'ROCK SCHOOL' Follow kids on their trip into musical excellence
This is the real deal. Are the kids tough enough?
By MICHAEL O'SULLIVAN
In "Rock School" (R, 93 minutes), Paul Green seems like every parent's worst nightmare. As a teacher, he berates his kids with profanity-and-spit-laced diatribes. In order to coax more effort out of his students, he at one point threatens to tell the story about how he lost his virginity, an episode, he says, marked by the smell of nicotine and whale oil.
"Do you love Satan?," he asks one underperforming child. All of which is OK, I guess, considering that what he's teaching is rock 'n' roll, and not reading, writing and 'rithmetic. And considering that at least half of what he says is tongue in cheek, and that the results of his unorthodox academic methods are, to say the least, inspiring. Green, you see, is the proprietor of the Paul Green School of Rock Music, a Philadelphia after-school music education program for 9- to 17-year-old aspiring rock performers that is the subject of a fascinating and funny documentary by Don Argott.
No pulling punches
Sometimes described as a real-life version of "The School of Rock" (except for the fact that those kids could already play their instruments and that was a PG-13 movie), "Rock School" is half about Green, a foul-mouthed guitarist who turned to teaching after failing to make the big-time, and half about his young charges, some of whom will knock your socks off and some of whom are just plain adorable. Of particular note is C.J. Tywoniak, a pint-size guitar player whose scorching performance at the 2003 Zappanale, the annual German music festival honoring Frank Zappa, is the film's highlight.

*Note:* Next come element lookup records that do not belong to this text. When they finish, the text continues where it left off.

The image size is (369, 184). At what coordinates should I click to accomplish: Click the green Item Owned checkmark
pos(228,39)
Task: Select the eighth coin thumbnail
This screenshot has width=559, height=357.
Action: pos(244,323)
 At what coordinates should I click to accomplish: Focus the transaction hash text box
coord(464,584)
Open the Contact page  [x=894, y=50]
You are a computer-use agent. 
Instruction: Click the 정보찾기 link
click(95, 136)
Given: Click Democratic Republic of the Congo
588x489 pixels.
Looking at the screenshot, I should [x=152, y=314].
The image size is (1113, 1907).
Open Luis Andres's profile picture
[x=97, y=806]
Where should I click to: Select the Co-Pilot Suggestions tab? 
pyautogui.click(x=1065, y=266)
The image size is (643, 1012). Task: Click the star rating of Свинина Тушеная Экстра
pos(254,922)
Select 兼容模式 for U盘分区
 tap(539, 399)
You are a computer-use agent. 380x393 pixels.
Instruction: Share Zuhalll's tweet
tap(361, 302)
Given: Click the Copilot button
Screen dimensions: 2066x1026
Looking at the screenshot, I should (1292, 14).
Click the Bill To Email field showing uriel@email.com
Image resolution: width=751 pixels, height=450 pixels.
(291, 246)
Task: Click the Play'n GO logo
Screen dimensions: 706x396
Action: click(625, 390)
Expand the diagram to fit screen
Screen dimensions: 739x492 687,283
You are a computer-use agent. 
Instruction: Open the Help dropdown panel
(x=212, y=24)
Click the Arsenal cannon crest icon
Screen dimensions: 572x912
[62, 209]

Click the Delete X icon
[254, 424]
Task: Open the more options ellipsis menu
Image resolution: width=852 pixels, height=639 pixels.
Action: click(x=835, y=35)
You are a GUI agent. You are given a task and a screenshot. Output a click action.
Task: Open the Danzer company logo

You can't argue with success, as they say, and the fact that Green's program is able to produce players like C.J., whose chops on "Inca Roads" not only wow the Zappanale audience but former Zappa band member Napoleon Murphy Brock, says a lot about the effectiveness of Green tough-love pedagogy. It's funny. Green, who himself acts at times like an overgrown child, says that one of his goals is to give children a work ethic, to make them "not be children."
But children, probably more so than adults, need some reassurance that they're not screw-ups. So the scenes of Green lavishing affection on his charges under the closing credits go a long away to rounding out this entertaining portrait of a volatile but effective educator. Contains drug references and torrents of obscenity.